Tuesday, May 21, 2013

Folic Acid

Already [t]he film, and not just Louisa’s husband, seems to feel that childbearing is a woman’s paradigmatic work, wheres a man's is to create great art--Nick Davis

I have to go downtown this morning, and thus I am trying to take it easy with sinuses that have been on the flare for three weeks, angry at myself for putting myself back into an informal course curriculum, anger stemming from the fact that I am going to be dead soon and Ulysses is not the detective game I wanted to play; astonished to discover this degree of antipathy in myself toward the text, this is more than the folly of my immersion with Jerry. I really don't like Joyce, and although I am a failure and now too weakened to do much about that, it makes little sense that a great author such as this pisses me off, another detective game in itself.

I do not know if Sheldon Novick is upset with me. I don't know if Jerry is upset with me either, but Jerry is memory, and Sheldon is an accomplished Jamesian who told me I could accept a gift, and wrote, many years ago, "to my friend," and now maybe he regrets the appellation, maybe not. The alliance mattered, perhaps out of a mutually shared sentiment, his being better disciplined, of course, and mine more disruptive, angst ridden, that James was a romantic optimist, of a sort.

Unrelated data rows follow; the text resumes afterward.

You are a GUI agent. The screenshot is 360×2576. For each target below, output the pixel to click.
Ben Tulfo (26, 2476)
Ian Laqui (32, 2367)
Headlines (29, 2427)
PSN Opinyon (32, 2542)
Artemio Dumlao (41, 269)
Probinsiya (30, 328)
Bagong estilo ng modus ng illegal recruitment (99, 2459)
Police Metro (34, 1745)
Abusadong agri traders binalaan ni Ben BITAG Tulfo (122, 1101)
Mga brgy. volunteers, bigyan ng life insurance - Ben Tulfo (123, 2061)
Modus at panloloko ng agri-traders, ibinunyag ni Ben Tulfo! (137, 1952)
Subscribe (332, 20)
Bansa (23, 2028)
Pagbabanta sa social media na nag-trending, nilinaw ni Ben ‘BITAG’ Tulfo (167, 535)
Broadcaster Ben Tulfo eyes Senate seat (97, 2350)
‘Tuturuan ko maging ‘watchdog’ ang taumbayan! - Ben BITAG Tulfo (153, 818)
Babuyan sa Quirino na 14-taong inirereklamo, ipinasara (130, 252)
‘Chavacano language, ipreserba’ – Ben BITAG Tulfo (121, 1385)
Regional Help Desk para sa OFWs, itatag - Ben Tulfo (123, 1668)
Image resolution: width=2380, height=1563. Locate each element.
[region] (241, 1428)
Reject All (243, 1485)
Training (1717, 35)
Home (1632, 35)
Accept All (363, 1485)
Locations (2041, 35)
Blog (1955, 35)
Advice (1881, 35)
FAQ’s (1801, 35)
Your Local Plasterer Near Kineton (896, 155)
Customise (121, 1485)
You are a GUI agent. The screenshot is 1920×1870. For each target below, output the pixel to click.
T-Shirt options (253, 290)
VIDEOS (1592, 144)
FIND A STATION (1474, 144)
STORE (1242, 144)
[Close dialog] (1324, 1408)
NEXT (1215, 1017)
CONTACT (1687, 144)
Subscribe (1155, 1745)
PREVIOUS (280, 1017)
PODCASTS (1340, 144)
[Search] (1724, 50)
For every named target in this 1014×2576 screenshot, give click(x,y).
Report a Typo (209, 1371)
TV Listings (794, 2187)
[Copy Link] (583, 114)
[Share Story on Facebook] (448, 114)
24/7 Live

If I have lost the association with Sheldon, this is part of the price of intellectual ferocity whose only achievement has been to get my minority landlord wardens to back off, which isn't much (and yes, I slur them, going off like gun powder, but have to remember who outnumbers whom in this city), but I am sorry to lose it just the same. He is a good man whose nature is not one to see psychic hell on earth as a place of fortitude from which to argue.

I used to feel guilty using slurs of a certain kind. Not anymore. Why do I tell you that? Is this symptomatic of mental erosion? Or in part the honesty of my resentment of having to cope with a plethora of black anti-social behaviors, and, unlike some of you, I am trapped, and have not the slightest way out, of not dealing with them again in the future. My brother would not want any of my minority attendants in his home, but day in and day out I have to cope with it, their insolence, unwillingness to keep to an agreed upon schedule, and those are the small annoyances that do not threaten my personal safety. I do not want to die at the hands of black negligence or black violence, but the odds are about as good as Oxbow's that I will fall before one or the other.

I paid attention to the Preakness on NBC sports because it is a world I do not know, with a pageantry beholden to a fictionalized notion of American aristocracy, one that would have eroded even if Lincoln had managed to avert the civil war. I laughed at it, old men with old money running herd animals on race tracks. Will computer simulations one day become horses?